- [WHAT YOU WILL DO] Please quote the entries word for word, from the first line through the line that contains "The width and height of the screenshot is (1412, 791).". Include both of those lines.

- [MATERIAL PROVIDED]

◆ ◆ ◆ ◆

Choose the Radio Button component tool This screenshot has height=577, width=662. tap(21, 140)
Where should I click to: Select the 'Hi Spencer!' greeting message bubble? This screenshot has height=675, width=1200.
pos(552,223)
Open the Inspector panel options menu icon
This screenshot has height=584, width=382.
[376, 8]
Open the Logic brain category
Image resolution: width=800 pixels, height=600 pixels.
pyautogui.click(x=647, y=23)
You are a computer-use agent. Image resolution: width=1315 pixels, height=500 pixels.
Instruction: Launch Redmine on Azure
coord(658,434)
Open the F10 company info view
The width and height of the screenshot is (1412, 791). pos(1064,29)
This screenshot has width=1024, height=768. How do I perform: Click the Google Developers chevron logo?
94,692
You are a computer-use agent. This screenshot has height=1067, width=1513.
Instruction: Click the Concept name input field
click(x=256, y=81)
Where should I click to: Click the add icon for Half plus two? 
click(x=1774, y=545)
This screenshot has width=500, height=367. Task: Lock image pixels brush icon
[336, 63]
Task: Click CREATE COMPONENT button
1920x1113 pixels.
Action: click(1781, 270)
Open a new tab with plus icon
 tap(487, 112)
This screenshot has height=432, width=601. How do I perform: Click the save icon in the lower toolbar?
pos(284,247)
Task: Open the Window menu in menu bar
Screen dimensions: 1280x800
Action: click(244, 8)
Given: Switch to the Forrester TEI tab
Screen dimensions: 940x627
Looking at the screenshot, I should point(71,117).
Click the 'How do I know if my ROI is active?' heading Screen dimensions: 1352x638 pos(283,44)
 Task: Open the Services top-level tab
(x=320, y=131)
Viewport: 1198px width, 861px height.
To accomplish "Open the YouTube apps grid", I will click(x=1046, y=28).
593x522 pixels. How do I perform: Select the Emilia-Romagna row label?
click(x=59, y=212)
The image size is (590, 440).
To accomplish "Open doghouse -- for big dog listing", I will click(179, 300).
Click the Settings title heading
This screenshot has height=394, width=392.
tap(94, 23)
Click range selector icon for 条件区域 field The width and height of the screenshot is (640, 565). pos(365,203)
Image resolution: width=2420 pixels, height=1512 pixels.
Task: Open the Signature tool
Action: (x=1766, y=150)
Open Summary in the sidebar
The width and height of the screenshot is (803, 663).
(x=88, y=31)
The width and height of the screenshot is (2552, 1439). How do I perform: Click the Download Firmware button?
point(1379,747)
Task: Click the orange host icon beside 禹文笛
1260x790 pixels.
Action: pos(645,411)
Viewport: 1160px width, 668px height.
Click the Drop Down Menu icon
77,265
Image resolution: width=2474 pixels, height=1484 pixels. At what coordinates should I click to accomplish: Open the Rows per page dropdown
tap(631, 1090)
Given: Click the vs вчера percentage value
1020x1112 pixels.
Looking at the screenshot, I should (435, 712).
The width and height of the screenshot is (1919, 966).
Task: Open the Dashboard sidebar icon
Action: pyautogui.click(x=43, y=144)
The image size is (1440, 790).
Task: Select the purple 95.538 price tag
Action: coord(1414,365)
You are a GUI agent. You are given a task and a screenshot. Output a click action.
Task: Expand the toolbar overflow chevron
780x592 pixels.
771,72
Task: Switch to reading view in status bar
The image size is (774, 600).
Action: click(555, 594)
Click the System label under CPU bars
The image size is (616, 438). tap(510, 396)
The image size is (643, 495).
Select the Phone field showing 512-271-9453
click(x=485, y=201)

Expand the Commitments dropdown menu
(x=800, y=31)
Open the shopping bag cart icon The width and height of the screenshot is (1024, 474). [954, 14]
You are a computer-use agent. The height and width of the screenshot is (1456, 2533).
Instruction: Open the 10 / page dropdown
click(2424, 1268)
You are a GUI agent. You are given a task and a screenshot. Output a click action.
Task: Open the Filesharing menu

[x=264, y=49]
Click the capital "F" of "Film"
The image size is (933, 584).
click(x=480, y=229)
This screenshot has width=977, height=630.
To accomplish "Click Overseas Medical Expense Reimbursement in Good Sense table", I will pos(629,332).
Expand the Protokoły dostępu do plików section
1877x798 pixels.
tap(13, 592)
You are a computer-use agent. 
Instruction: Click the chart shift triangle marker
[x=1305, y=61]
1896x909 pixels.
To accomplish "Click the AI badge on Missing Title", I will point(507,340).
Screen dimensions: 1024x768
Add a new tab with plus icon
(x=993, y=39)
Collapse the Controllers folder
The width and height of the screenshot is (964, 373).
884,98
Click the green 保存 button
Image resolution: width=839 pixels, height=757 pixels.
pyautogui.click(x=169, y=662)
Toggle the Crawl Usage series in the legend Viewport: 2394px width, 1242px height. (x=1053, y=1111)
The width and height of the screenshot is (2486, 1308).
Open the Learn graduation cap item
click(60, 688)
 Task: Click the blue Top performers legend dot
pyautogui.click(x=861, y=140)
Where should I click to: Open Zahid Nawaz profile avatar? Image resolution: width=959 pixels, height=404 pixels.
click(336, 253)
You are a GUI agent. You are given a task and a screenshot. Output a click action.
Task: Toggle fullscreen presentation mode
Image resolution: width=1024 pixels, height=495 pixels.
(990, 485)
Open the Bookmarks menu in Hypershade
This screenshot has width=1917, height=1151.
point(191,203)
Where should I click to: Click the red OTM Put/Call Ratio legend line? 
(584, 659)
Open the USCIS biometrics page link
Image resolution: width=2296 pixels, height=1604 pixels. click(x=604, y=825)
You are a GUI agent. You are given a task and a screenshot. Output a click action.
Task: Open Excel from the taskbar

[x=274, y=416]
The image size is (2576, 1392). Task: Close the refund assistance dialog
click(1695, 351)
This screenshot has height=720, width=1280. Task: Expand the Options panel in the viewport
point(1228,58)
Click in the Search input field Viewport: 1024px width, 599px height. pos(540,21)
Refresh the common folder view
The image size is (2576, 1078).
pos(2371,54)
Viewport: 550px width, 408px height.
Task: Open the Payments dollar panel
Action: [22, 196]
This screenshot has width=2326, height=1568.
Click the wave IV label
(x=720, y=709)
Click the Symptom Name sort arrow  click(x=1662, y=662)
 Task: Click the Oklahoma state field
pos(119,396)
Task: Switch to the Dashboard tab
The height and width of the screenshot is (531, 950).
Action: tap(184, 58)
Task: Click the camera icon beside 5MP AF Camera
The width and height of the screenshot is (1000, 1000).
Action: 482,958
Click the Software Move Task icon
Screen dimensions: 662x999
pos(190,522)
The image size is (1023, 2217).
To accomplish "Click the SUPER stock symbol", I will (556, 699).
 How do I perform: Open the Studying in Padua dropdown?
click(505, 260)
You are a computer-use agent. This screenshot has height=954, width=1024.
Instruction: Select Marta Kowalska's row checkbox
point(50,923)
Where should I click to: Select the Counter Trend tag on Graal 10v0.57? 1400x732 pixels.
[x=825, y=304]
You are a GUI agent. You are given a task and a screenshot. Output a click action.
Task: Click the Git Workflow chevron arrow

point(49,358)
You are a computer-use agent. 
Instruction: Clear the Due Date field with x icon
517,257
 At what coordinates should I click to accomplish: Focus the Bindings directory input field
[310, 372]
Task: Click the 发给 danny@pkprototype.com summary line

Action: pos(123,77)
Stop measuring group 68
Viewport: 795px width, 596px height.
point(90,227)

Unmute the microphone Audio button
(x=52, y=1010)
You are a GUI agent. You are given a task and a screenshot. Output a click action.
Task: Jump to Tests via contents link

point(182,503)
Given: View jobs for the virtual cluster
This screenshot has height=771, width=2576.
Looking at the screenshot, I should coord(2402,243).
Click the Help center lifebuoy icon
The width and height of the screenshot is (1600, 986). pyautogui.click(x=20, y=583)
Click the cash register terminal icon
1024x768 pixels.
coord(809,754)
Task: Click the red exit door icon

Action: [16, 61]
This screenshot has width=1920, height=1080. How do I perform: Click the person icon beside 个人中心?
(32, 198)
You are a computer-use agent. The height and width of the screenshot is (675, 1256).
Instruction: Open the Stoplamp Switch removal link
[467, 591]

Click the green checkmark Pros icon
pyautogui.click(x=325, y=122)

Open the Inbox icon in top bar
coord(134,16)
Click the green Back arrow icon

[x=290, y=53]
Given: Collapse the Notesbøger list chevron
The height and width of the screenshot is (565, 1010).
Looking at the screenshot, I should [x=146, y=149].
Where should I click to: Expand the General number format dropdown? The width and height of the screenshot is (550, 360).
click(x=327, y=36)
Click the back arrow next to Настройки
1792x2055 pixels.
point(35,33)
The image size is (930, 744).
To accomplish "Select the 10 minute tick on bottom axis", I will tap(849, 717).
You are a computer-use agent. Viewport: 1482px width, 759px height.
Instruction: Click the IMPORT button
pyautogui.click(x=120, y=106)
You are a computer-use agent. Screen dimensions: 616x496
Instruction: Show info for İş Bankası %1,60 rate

◆ ◆ ◆ ◆

- [WRITTEN REPLY]
Choose the Radio Button component tool This screenshot has height=577, width=662. tap(21, 140)
Where should I click to: Select the 'Hi Spencer!' greeting message bubble? This screenshot has height=675, width=1200.
pos(552,223)
Open the Inspector panel options menu icon
This screenshot has height=584, width=382.
[376, 8]
Open the Logic brain category
Image resolution: width=800 pixels, height=600 pixels.
pyautogui.click(x=647, y=23)
You are a computer-use agent. Image resolution: width=1315 pixels, height=500 pixels.
Instruction: Launch Redmine on Azure
coord(658,434)
Open the F10 company info view
The width and height of the screenshot is (1412, 791). pos(1064,29)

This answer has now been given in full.